Text and element location data ::
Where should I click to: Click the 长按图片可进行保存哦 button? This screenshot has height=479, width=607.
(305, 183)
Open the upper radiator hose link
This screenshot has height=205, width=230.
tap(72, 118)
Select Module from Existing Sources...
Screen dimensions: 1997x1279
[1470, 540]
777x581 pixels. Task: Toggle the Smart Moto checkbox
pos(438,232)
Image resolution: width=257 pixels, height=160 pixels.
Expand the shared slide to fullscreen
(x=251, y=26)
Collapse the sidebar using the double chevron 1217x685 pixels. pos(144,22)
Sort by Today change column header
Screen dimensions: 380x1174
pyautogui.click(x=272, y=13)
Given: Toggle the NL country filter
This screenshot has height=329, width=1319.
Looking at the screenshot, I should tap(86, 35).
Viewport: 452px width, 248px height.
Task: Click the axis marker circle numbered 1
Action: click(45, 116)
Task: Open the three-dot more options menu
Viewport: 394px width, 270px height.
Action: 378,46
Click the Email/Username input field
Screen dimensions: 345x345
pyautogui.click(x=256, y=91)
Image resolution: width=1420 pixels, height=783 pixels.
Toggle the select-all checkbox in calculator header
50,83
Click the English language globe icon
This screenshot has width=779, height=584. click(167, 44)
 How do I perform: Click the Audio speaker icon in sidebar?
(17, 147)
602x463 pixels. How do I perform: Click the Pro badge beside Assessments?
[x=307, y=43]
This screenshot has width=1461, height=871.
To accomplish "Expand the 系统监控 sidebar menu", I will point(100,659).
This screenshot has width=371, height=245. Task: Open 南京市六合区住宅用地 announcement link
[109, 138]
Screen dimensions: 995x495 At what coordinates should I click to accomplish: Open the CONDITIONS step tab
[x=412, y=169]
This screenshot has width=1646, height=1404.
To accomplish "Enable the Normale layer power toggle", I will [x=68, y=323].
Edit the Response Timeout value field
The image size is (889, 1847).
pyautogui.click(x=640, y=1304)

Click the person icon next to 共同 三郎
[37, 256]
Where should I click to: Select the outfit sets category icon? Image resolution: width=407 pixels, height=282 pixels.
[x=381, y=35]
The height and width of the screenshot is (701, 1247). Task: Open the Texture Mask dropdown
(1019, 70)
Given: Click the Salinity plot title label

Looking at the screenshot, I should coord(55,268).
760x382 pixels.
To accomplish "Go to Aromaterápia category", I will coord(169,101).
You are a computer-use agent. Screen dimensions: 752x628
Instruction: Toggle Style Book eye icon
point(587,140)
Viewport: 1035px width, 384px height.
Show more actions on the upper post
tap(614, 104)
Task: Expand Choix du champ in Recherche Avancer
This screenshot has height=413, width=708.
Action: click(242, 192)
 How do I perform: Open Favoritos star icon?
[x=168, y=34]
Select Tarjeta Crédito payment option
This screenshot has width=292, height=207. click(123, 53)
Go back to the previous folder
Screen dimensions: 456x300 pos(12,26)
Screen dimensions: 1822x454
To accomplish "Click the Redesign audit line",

Short problem :: Report every line of the data above that contains the string "point", copying each such line in full and without changes.

Task result ::
To accomplish "Expand the 系统监控 sidebar menu", I will point(100,659).
point(587,140)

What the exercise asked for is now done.